Task objective – Could you output exactly the lines from the one containing "Click the 用户投诉 phone icon" through the end of the records below, and nothing more?

Dataset entries –
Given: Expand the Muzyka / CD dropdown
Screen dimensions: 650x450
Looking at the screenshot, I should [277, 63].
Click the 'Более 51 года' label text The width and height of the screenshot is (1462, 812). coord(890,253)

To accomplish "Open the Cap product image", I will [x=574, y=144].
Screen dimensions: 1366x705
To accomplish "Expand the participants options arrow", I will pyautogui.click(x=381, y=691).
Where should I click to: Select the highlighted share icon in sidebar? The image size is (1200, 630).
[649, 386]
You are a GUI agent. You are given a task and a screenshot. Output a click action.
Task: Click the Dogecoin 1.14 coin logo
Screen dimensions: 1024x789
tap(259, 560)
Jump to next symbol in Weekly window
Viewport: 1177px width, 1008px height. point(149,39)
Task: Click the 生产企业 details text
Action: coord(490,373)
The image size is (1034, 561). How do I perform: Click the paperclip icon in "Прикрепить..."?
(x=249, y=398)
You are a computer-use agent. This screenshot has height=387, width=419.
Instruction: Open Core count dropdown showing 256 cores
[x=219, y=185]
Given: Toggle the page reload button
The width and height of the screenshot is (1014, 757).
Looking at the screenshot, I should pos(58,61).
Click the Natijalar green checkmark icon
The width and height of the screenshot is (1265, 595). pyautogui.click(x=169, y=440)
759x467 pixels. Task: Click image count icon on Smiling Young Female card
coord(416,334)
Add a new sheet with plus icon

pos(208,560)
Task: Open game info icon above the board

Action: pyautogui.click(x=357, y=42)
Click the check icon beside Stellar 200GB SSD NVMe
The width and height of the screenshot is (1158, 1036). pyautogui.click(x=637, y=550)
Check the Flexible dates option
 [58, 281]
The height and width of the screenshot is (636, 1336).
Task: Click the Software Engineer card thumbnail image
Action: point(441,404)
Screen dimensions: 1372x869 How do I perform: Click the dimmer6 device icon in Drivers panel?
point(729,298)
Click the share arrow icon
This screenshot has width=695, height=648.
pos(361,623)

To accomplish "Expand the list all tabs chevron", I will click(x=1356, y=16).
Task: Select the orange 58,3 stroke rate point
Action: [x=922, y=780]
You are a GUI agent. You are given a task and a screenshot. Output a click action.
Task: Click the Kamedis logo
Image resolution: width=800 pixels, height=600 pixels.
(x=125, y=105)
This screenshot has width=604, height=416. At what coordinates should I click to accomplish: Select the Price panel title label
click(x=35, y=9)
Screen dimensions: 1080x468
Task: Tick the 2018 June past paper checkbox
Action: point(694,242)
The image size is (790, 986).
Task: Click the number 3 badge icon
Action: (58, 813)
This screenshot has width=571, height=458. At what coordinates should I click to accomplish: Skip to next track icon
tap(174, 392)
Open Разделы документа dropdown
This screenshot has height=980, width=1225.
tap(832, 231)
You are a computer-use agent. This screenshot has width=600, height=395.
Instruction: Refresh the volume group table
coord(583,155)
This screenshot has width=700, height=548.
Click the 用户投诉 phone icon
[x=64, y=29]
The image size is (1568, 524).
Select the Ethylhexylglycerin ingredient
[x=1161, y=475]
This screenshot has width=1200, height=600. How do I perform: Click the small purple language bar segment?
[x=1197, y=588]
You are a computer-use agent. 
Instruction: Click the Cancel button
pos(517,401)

The answer –
Click the 用户投诉 phone icon
[x=64, y=29]
The image size is (1568, 524).
Select the Ethylhexylglycerin ingredient
[x=1161, y=475]
This screenshot has width=1200, height=600. How do I perform: Click the small purple language bar segment?
[x=1197, y=588]
You are a computer-use agent. 
Instruction: Click the Cancel button
pos(517,401)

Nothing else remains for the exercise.